Stored entries.

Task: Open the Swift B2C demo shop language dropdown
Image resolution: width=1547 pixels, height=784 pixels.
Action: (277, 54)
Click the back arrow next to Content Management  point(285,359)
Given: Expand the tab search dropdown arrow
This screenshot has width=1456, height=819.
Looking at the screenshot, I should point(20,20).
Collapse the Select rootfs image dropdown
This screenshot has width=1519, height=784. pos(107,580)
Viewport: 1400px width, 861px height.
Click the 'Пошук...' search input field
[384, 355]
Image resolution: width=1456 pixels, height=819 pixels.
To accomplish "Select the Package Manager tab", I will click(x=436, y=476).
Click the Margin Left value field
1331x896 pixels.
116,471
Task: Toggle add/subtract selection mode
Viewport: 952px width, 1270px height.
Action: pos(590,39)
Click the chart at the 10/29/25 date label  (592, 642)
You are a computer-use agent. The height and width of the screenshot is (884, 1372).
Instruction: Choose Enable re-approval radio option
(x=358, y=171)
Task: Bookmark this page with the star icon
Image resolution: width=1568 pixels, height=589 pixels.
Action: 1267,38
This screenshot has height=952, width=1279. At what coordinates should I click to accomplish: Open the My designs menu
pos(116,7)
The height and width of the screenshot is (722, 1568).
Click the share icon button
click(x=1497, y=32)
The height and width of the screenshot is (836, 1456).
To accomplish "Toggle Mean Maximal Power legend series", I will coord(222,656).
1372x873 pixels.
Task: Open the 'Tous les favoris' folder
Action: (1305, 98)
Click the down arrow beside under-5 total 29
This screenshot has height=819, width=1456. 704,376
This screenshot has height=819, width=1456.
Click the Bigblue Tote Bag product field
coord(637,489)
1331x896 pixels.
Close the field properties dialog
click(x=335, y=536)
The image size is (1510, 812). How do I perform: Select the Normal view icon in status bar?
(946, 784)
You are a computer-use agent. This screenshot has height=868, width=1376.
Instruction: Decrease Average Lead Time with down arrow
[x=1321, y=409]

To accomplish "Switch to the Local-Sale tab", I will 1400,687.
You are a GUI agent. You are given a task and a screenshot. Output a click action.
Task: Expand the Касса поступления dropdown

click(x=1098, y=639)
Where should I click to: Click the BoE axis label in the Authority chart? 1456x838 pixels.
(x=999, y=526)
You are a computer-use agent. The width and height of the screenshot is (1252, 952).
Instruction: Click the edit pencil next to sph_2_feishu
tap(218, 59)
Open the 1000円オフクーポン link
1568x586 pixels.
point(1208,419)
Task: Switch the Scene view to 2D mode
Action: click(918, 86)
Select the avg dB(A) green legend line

Problem statement. Could you retype exactly the lines above from the one containing "Click the Bigblue Tote Bag product field" through the last line of the records, both included, and nothing else?

Your response.
Click the Bigblue Tote Bag product field
coord(637,489)
1331x896 pixels.
Close the field properties dialog
click(x=335, y=536)
The image size is (1510, 812). How do I perform: Select the Normal view icon in status bar?
(946, 784)
You are a computer-use agent. This screenshot has height=868, width=1376.
Instruction: Decrease Average Lead Time with down arrow
[x=1321, y=409]

To accomplish "Switch to the Local-Sale tab", I will 1400,687.
You are a GUI agent. You are given a task and a screenshot. Output a click action.
Task: Expand the Касса поступления dropdown

click(x=1098, y=639)
Where should I click to: Click the BoE axis label in the Authority chart? 1456x838 pixels.
(x=999, y=526)
You are a computer-use agent. The width and height of the screenshot is (1252, 952).
Instruction: Click the edit pencil next to sph_2_feishu
tap(218, 59)
Open the 1000円オフクーポン link
1568x586 pixels.
point(1208,419)
Task: Switch the Scene view to 2D mode
Action: click(918, 86)
Select the avg dB(A) green legend line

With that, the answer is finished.